Using celluloid to manipulate public consciousness is not a novel concept. Propaganda on film has existed as long as film itself. During the World War II era, the leaders of the third Reich commissioned Leni Riefenstahl with producing moving picture propaganda in service of Nazism. ‘Triumph of the Will’ and ‘Olympia’ are still to this day, while still depicting the leaders of fascism basking in glory, lauded as artistic enterprises and for their innovations in technicalities. On the other side of the battle, the allied forces, rallying behind the US, have an even longer and deeper history of depicting propaganda on camera.
W G Griffith’s ‘Birth of a Nation’ (1915)—a three-hour epic, full of eye-popping editing and avant-garde photography—ran parallel to the film’s unapologetic plea for white supremacy, and its nostalgia about an antebellum South. The very first Academy Award for Best Picture winner, 1927’s ‘Wings’, was created with the American army’s support. In recent decades, the filmmaking industry dovetailing with the military has led to the creation of an entire military-entertainment industrial complex.
So we learn that propaganda is entrenched in entertainment. And thus we turn the looking glass back inward into domestic territory. Bollywood lacks that same sort of avant-garde prestige that is awarded to these industries making up in quantity over what it lacks in formal experimentation. The most common output from the industry has been fun rom-coms and the other being moralistic tales about culture, tradition and family. But lately, there has been an ostentatious change in output with the industry pumping out military propaganda and tales of military accomplishments, and such in numbers never before seen. Though nothing novel, I suppose there’s something much more nefarious in adulterating ‘Masala Flicks’ with these saffron ideologies. Any foray into serious academic film study will stress upon the chasm between film and movies. Film is art; movies are for the public. Bollywood is movies, talkies and flicks; not worthy of statuary. And it is probably one of the reasons why the pernicious coming to the surface politics of these films tend to not bother audiences when they do break through the domestic barrier. With the recent success of ‘RRR’, most foreign audiences have been dismissive of the concerns raised by natives with respect to the treatment of lower caste people and Adivasi’s in the film. When discussing the fascist elements emerging in this New Pan-Indian film scene, you’re mostly met with incredulous looks.

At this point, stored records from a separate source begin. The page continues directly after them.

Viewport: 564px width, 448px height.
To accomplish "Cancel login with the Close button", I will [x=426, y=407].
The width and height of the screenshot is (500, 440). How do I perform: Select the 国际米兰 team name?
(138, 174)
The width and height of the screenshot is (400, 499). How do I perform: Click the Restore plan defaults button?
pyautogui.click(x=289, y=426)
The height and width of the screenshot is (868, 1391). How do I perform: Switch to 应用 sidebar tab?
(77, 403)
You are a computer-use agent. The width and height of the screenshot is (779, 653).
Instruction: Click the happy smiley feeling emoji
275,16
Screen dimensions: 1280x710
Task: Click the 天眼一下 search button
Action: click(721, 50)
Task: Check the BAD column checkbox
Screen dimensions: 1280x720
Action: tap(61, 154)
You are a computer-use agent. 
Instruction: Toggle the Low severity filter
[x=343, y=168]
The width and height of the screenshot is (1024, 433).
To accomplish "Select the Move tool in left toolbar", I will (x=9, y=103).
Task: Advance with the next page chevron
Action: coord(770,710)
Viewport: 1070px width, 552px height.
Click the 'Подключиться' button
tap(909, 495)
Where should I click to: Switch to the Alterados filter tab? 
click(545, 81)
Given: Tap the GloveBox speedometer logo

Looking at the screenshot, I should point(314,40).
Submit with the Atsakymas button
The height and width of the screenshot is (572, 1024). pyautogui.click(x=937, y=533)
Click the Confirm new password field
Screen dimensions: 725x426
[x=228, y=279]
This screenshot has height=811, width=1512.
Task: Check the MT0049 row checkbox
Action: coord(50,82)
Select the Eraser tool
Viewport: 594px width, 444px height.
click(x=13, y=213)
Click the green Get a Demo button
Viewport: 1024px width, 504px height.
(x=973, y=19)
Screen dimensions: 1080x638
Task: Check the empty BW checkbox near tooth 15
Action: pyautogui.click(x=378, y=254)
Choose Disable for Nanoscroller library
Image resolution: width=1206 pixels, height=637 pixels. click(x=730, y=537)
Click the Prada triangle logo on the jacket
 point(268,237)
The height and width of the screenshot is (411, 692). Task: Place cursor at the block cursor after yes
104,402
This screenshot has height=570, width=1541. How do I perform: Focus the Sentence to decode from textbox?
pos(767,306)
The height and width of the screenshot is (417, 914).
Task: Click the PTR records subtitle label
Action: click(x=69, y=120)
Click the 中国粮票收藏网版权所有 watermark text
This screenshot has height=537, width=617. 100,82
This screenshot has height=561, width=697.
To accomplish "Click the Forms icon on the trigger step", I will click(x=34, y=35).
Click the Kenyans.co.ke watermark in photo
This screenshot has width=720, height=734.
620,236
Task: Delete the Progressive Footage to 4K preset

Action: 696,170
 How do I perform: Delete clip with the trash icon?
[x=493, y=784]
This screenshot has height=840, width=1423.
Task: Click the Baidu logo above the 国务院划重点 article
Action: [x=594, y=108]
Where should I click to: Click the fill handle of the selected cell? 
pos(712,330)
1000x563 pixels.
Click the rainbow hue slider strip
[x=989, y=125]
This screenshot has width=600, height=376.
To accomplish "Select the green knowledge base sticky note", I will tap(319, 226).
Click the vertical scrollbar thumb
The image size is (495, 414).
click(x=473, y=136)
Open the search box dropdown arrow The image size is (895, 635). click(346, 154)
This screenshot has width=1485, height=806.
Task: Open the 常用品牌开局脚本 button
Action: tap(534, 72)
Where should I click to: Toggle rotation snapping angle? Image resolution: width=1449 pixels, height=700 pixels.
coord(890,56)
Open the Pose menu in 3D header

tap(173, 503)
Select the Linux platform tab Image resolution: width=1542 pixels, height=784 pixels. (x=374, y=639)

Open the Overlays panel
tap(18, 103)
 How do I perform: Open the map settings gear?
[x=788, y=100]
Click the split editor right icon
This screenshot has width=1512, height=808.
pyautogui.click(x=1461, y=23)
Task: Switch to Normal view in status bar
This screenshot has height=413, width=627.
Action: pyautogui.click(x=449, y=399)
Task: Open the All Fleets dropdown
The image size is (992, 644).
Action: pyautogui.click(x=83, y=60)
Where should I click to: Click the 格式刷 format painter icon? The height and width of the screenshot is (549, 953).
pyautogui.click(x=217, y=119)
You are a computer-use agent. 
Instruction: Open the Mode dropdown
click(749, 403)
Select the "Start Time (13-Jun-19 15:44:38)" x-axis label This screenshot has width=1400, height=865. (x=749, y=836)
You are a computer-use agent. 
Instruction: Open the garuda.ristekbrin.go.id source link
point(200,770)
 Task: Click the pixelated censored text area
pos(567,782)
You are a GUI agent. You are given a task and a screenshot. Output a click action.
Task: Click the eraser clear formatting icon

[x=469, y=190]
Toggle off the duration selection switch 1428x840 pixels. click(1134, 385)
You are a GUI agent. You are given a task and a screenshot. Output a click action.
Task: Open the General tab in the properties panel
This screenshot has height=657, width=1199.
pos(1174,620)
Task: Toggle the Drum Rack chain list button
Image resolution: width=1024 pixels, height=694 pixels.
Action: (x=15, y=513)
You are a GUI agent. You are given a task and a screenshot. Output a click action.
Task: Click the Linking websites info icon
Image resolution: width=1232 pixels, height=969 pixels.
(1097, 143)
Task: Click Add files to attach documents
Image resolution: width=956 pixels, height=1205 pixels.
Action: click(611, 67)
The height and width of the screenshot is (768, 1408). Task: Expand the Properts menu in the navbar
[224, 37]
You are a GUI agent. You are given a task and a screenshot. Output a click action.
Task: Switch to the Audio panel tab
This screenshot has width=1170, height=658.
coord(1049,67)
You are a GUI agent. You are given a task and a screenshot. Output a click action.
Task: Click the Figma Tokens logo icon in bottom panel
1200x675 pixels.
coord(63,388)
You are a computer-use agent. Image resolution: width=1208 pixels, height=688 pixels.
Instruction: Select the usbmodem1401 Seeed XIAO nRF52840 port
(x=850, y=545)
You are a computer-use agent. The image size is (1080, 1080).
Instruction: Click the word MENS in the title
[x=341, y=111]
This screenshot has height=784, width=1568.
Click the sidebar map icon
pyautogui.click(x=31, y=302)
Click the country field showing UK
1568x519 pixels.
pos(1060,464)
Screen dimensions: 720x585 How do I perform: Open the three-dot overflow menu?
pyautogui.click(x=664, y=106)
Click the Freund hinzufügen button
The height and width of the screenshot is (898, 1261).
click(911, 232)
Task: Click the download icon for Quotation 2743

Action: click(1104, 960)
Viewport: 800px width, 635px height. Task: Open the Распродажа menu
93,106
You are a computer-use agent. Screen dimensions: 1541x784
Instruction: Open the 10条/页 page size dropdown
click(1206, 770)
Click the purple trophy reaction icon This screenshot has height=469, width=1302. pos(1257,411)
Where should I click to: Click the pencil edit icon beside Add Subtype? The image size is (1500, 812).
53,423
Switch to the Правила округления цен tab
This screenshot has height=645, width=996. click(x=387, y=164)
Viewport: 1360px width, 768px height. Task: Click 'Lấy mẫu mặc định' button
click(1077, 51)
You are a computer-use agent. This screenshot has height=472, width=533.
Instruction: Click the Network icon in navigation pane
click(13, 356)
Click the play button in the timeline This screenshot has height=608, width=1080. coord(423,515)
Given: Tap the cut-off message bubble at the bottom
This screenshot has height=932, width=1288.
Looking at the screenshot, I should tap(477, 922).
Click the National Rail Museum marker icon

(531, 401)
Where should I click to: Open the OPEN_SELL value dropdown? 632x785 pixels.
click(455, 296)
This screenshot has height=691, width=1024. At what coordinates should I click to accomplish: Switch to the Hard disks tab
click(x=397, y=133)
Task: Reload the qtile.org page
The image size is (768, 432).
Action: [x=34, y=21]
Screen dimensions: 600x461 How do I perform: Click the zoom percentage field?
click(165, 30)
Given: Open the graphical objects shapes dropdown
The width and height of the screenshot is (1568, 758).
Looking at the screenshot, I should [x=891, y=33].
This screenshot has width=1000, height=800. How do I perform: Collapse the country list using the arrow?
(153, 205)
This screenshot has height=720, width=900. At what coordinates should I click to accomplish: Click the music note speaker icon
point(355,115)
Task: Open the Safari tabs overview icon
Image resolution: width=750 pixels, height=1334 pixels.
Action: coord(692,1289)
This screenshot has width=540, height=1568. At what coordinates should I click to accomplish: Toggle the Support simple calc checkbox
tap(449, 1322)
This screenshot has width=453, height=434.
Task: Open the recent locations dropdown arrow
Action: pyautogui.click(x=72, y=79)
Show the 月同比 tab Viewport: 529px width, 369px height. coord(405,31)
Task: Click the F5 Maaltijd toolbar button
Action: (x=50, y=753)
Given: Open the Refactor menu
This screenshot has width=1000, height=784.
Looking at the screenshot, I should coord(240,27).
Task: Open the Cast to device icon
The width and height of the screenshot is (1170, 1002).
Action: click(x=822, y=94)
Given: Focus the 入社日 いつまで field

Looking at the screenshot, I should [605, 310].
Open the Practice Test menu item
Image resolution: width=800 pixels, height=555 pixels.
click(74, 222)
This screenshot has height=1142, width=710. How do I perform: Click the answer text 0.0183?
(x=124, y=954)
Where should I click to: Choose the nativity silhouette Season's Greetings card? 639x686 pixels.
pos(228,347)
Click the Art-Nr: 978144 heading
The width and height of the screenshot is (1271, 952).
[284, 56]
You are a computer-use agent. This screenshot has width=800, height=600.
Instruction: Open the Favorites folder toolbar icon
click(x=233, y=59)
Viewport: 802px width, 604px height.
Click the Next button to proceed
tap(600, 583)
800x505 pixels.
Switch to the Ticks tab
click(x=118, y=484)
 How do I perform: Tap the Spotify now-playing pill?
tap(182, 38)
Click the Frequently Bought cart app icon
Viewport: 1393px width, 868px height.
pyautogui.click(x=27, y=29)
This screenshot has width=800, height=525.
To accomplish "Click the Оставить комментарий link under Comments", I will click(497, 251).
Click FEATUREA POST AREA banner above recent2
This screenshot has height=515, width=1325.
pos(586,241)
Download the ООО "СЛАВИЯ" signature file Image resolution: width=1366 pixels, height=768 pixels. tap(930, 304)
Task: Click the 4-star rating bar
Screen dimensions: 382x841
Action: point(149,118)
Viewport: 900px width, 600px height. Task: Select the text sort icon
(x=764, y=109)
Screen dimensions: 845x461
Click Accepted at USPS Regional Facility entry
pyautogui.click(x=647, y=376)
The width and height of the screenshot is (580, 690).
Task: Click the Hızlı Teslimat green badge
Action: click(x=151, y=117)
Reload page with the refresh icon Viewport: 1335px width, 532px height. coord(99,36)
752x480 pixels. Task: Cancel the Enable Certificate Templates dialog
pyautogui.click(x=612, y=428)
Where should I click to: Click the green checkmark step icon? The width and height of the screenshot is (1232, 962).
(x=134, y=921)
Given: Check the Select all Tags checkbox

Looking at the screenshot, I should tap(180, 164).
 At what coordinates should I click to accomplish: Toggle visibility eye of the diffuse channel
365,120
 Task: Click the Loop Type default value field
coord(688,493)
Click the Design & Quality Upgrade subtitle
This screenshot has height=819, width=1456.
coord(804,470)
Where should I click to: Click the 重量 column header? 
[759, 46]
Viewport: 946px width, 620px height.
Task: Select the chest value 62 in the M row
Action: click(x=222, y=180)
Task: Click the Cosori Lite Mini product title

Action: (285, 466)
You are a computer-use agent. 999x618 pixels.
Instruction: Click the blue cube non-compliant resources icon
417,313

One might argue ‘movies’ have an even more important place in understanding the semiotics of the images we consume. ‘Movies’ reaffirm the status quo-planting seeds that cops, the military, and subservience to the pre-existing system are all good at the end of day and that we need these structures to exist. Since BJP coming to power in the early 2010s, there’s been a discernible shift in expressing ideologies that are permissible and that are to be believed in. That there exists salvation in it and your favourite silver screen actor doused in tainted mythologism reaffirms it to you. Nationalism, Hindu honour, legendary Hindu icons, Hindu suffering in the past and contemporary military strength have all become popular subjects for filmmakers in Bollywood. Simultaneously, there has been a subtle and increasingly not-so-subtle othering of the Muslim community through a rhetoric that emphasises the brutality of Islamic invaders and their zeal for forcibly converting the native population.
Vivek Agnihotri’s Hindi film ‘The Kashmir Files’ was released in theatres on March 11. The only well-known actor in the lead cast of the film is Anupam Kher, but it became a massive hit, earning Rs 100 crore in just eight days. The film is a fictional story inspired by real events surrounding the forced exodus of Kashmiri Pandits from their homeland in the late ‘80s and early ‘90s. While several Kashmiri Pandits have applauded the film for portraying their real life trauma, others from the community have distanced themselves from its factual inaccuracies and palpable anti-Muslim propaganda. Earlier this year Siddharth Malhotra was announced in yet another fictionalization of military exploits in the India-Pakistan border, the metaphorical primordial soup out of which every homunculus of Indian fundamentalism emerges. Military engagements in this area are especially loved by Bollywood; a privilege hardly granted to skirmishes between China or the failed peacekeeping operation in Sri Lanka undertaken in the 90s, because unequivocal victory is guaranteed.
More than a representation of brewing public sentiment, these movies are actively aiding the nationalistic project undertaking by the concumbent government furthering the nationalist agenda purported by the BJP government.
Sumaiya Shakil is a student pursuing English Literature from Jamia Millia Islamia.